◆ Your instructions:
Search the data for "will" and copy every matching line.

◆ Records from a collection:
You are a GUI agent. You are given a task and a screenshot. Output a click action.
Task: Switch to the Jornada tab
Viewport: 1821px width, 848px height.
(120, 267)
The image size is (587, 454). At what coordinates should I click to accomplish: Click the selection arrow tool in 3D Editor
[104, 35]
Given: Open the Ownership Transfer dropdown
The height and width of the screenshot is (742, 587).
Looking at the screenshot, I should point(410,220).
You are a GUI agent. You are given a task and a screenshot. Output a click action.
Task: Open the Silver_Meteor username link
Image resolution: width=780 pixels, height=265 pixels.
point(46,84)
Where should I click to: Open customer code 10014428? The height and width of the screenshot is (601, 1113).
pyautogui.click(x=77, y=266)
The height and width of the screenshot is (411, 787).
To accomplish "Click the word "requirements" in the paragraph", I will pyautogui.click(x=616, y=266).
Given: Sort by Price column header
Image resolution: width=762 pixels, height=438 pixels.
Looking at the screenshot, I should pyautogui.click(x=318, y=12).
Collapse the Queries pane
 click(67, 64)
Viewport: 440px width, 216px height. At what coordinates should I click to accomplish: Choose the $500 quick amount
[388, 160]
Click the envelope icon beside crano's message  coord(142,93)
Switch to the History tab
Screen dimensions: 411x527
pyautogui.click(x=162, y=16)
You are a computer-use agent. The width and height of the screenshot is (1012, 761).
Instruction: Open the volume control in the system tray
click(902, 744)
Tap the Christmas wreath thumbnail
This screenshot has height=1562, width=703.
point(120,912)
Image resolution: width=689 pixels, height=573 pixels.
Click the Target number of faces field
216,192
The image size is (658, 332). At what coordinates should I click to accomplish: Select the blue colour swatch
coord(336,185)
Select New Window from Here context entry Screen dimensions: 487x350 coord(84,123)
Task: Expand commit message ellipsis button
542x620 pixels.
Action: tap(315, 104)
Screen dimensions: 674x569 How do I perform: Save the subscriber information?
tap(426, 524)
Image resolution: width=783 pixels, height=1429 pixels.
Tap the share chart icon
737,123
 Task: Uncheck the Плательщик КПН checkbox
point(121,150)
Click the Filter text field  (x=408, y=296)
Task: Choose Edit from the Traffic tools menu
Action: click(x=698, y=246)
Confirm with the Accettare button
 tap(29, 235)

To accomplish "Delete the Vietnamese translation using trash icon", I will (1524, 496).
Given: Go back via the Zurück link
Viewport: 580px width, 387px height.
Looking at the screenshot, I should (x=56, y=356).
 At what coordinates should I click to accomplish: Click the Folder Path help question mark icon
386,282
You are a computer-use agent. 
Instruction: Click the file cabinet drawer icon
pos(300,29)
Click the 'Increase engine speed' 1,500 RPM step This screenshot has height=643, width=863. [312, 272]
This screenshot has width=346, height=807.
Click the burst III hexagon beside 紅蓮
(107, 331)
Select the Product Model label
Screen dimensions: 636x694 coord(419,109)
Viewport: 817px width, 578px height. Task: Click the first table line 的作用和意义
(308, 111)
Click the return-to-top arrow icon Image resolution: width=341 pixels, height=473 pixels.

◆ Response box:
To accomplish "Click the word "requirements" in the paragraph", I will pyautogui.click(x=616, y=266).
To accomplish "Delete the Vietnamese translation using trash icon", I will (1524, 496).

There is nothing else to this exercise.